Les modèles mentaux sont des schémas de pensée, des croyances, des hypothèses et des jugements. C’est là que des centaines d’années de racisme, de misogynie, de colonialisme, de capacitisme, d’homophobie/de transphobie et d’autres idéologies sont ancrées dans nos propres esprits, dans nos schémas de perception et dans les visions du monde qu’ils créent. Ce sont les dynamiques les plus difficiles à aborder, car elles sont en grande partie invisibles et non examinées. Les occasions de les explorer et le soutien à cet effet sont rares. Il s’agit d’un travail individuel et collectif difficile. Et si on le fait honnêtement, c’est aussi une grande leçon d’humilité. Mais si nous ne sommes pas prêts à voir comment nos propres modes de pensée nous empêchent de progresser dans les domaines que nous disons vouloir résoudre, nous continuerons à favoriser les mêmes conditions et les mêmes résultats que nous affirmons tous ne pas vouloir. Le changement transformationnel ne se produit que lorsque nos esprits individuels et collectifs changent. Les deux sont inextricablement liés.
L’occasion à saisir
Nous avons devant nous l’occasion, une fois par génération, de donner lieu à un changement systémique significatif en vue d’éradiquer la violence sexiste pour tous. Turning the Tide Together, le plan d’action national pour mettre fin à la violence fondée sur le genre, l’Enquête nationale sur les femmes et les filles autochtones disparues et assassinées, l’enquête médico-légale Desmond et tant d’autres, offrent toutes les bases factuelles dont nous avons besoin, ainsi qu’un plan d’action. Nous avons maintenant besoin d’une volonté politique et d’investissements ciblés pour mettre en place et maintenir l’infrastructure intersectorielle nécessaire à une action innovante pour faire évoluer nos mentalités.

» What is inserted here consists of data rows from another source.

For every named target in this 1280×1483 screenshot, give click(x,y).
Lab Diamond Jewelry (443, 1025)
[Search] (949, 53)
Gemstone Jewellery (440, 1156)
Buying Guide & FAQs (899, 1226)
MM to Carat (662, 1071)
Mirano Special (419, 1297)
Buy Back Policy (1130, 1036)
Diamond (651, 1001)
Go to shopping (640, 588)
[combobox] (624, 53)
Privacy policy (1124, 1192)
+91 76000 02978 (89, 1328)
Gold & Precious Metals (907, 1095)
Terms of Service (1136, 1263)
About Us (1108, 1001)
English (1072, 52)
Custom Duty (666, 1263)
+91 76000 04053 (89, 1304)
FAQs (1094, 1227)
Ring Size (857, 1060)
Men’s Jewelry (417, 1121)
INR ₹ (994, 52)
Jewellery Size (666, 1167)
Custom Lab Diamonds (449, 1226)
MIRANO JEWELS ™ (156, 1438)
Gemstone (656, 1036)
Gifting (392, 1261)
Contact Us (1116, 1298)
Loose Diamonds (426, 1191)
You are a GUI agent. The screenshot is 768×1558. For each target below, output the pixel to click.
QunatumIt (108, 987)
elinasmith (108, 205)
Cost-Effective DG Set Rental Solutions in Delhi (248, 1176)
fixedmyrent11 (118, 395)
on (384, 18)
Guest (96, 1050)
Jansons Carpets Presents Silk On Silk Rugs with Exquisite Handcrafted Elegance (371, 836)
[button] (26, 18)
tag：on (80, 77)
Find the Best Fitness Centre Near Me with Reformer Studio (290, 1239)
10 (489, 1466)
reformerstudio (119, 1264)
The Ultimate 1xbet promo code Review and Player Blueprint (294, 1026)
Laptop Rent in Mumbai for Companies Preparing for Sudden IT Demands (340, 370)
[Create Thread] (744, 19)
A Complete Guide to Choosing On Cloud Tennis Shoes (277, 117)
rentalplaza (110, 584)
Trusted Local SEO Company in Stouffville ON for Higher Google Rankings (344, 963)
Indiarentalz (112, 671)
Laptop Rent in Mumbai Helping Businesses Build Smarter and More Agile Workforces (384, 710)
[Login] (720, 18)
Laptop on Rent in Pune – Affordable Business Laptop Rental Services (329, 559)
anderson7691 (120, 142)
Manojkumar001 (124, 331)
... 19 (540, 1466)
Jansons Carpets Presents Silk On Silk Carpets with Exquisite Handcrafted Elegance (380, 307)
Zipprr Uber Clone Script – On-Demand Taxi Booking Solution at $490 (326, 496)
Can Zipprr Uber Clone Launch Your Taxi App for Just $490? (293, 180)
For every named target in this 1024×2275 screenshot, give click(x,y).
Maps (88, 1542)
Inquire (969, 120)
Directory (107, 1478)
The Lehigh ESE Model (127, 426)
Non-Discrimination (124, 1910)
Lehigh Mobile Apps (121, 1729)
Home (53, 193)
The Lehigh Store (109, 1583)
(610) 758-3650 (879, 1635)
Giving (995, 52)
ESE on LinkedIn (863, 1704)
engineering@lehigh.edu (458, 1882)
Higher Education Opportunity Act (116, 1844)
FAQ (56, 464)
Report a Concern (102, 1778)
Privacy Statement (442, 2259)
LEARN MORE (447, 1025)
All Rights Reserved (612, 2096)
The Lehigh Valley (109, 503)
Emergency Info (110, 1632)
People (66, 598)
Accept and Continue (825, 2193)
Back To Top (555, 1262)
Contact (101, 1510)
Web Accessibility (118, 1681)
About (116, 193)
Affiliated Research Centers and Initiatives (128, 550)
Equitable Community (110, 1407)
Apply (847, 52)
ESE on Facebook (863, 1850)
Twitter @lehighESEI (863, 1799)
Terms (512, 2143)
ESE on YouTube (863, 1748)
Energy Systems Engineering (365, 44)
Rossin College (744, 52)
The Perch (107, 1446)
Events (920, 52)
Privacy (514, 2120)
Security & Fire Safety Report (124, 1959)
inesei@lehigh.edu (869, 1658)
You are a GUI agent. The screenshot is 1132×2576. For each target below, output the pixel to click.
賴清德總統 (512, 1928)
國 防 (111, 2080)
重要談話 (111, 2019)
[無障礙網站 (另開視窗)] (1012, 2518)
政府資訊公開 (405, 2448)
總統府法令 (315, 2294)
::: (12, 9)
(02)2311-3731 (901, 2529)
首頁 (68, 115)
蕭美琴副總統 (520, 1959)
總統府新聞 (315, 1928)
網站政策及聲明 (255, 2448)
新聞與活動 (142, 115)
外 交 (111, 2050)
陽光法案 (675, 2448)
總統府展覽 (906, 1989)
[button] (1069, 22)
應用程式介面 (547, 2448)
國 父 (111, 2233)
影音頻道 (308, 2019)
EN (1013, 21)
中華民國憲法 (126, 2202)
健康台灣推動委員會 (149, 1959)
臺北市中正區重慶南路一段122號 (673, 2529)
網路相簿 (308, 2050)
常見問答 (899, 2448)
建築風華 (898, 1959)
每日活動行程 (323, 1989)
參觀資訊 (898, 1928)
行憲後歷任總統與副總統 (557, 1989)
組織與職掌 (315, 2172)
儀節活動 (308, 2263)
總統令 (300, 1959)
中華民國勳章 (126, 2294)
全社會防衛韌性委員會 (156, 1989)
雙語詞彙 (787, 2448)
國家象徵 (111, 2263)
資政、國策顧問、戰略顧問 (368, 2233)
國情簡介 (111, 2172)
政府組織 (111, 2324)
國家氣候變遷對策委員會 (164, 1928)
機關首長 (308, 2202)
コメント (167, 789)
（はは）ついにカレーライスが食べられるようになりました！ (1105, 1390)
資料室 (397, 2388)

En l’honneur de la Journée internationale des femmes, Be the Peace Institute et ses partenaires de Women’s Centres Connect et Leeside Society, avec le financement du Nova Scotia Status of Women Office, organisent un sommet intersectoriel sur la violence fondée sur le genre et sur les moyens de faire bouger les choses, en s’inspirant de Turning the Tide Together et d’autres rapports de référence. Nous ferons ce que John Kania, directeur administratif du Collective Change Lab, a réitéré lors d’un récent webinaire : « Si vous voulez changer le système, il faut impliquer le système. »
Restez à l’affût.
[1] La violence fondée sur le genre est un terme générique qui englobe les violences commises principalement par des hommes, de manière disproportionnée, à l’encontre de personnes identifiées comme étant des femmes et de personnes dont le genre diffère de la norme. La race, la culture et d’autres facteurs aggravent la prévalence de ces violences, car les membres des groupes dignes d’équité sont exposés à des risques, des taux et des degrés de gravité nettement plus élevés.